De inmediato los inspectores regresaron y le pidieron la dirección del Ñato. Vivía en el lado opuesto de la ciudad. Calosino agradeció la respuesta, el Tano lo arrancó casi de la vereda y lo empujó al auto. El inspector más joven se puso al volante y aceleró con ganas.

—¿Te parece que pudo matarlo después de tanto tiempo?

Brucco no respondió. Se planteaba con qué recurso obtener una confesión del Ñato; no podrían obtener ninguna otra prueba para condenarlo.

—¿Fue premeditado o en un momento de calentura?

Esta vez, el Tano imaginó una escena. Noche, el Ñato bebe una cerveza, la mujer al lado, mirando la televisión. Aparece el nene con alguna boludez, el Ñato le ve los dientes y ve en el chico la cara de Albarracín. Sigue tomando hasta que la mujer se va a dormir. Se enerva y, con más copas encima, decide que Albarracín no se le va a reír en la cara. Después, encuentra la escena lista para vengarse y salir libre. Brucco se preguntó si un hombre tan borracho para ir a la otra punta de la ciudad para enfrentar a otro, después tenía la claridad necesaria para disponer con frialdad las pruebas que incriminaron a Peñaloza.

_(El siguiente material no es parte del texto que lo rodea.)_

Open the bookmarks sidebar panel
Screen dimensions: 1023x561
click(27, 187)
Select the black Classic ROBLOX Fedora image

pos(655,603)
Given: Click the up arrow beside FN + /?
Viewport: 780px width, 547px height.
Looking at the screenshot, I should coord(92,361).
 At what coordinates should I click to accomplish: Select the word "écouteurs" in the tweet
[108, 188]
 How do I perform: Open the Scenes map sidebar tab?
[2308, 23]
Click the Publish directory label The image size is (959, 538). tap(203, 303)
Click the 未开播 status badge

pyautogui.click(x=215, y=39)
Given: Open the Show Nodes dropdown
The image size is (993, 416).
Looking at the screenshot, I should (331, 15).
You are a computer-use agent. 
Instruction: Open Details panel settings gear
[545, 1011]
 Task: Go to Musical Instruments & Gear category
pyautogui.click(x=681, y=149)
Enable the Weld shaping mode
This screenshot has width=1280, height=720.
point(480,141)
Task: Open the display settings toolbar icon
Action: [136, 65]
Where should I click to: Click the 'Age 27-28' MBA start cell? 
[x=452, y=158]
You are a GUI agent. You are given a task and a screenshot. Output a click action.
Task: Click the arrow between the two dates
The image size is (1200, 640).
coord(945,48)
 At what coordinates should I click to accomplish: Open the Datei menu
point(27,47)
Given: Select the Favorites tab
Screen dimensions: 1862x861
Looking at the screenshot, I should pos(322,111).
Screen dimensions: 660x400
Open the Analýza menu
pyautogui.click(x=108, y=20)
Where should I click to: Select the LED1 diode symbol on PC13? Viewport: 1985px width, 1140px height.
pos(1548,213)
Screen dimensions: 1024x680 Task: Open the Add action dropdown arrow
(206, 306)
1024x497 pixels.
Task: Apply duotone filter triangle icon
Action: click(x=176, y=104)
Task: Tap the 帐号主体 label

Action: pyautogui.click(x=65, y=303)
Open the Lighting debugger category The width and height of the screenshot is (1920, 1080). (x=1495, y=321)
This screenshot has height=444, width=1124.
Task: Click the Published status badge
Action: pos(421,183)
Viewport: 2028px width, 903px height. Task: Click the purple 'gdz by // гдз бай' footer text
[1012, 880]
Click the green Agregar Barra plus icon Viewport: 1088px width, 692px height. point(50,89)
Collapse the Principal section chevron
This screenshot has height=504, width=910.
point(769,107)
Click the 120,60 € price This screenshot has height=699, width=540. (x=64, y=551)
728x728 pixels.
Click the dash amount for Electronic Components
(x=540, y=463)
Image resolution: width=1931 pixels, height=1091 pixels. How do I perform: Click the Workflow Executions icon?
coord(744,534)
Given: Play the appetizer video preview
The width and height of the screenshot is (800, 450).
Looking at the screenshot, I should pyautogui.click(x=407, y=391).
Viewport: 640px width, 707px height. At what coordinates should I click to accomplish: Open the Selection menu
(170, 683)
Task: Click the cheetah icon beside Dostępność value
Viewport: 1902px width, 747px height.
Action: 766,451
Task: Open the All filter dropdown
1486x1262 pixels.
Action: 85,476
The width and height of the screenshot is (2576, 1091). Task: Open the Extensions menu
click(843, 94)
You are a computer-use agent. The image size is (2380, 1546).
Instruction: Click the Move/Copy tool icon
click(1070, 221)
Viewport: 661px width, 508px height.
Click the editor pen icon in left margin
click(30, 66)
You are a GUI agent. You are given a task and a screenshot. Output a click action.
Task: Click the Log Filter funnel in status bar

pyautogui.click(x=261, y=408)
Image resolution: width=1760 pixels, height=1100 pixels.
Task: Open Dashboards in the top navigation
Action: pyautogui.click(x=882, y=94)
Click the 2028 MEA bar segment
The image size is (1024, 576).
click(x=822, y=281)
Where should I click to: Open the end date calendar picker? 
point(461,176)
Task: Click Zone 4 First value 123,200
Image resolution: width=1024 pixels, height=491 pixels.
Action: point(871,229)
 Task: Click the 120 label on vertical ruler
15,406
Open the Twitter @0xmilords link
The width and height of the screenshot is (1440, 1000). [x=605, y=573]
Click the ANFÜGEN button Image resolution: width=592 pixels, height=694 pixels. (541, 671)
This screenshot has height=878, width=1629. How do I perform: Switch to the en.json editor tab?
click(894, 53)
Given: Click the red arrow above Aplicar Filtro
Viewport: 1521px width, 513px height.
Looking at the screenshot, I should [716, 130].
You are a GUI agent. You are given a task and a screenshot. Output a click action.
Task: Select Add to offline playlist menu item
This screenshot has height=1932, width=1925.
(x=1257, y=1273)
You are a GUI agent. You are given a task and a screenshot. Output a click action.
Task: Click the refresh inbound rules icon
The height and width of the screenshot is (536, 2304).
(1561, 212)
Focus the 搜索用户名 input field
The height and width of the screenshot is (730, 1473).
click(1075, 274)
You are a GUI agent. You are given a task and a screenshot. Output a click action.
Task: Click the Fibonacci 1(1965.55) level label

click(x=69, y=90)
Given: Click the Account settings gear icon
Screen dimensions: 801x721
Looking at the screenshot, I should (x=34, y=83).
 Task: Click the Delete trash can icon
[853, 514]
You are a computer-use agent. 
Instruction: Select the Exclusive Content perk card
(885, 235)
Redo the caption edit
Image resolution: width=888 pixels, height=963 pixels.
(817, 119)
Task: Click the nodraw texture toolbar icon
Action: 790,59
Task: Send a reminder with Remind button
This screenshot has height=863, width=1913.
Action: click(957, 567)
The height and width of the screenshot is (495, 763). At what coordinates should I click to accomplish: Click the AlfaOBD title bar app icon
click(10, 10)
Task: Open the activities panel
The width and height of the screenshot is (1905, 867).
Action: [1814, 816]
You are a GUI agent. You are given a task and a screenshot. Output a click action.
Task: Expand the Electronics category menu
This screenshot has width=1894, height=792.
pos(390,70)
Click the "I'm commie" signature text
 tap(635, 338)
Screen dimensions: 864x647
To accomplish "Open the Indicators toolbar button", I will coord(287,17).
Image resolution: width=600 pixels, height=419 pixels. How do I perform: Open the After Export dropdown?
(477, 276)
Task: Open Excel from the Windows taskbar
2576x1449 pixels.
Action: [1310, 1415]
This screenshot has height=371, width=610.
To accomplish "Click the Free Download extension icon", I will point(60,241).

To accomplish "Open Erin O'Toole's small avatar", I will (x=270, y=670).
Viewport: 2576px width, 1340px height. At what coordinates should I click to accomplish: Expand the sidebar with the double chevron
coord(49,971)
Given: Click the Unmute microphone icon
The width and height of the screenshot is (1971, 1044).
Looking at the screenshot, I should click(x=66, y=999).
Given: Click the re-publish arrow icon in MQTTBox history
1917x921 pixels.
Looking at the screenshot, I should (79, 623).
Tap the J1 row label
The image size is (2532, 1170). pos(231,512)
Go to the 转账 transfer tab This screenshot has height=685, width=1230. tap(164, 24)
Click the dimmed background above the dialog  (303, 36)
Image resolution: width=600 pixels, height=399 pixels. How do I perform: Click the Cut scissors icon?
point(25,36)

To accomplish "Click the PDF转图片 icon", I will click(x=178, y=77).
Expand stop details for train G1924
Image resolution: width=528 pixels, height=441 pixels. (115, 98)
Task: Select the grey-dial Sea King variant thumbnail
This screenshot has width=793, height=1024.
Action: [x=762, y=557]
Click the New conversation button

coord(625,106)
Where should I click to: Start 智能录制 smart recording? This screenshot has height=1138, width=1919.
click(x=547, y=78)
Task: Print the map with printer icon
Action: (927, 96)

Estacionaron delante de una casa baja, con guardas de cerámicos azules y puerta en el mismo color. Tenía macetas en las ventanas, las persianas alzadas permitían apreciar delicadas cortinas con bordados. Obra de Raquel, dedujo el Tano. Callado, bajó. Calosino, rendido ante la parquedad de su compañero, lo imitó. El más joven desabotonó la cartuchera y dejó una mano en la culata de la pistola.

Los atendió una mujer interesante, de calzas, con un trapo en la mano. Brucco los presentó, ella dijo que su esposo no estaba en casa, los sábados salía a pedalear por la ruta con un grupo de compañeros de trabajo. La mujer los tenía en la vereda; Calosino liberó la presión en la pistola. El Tano dudó; quizá no conviniera adelantar al Ñato que lo buscaban. Más era inevitable, estaban allí y habían preguntado por él, imposible que no se enterara. Decidió confrontarla.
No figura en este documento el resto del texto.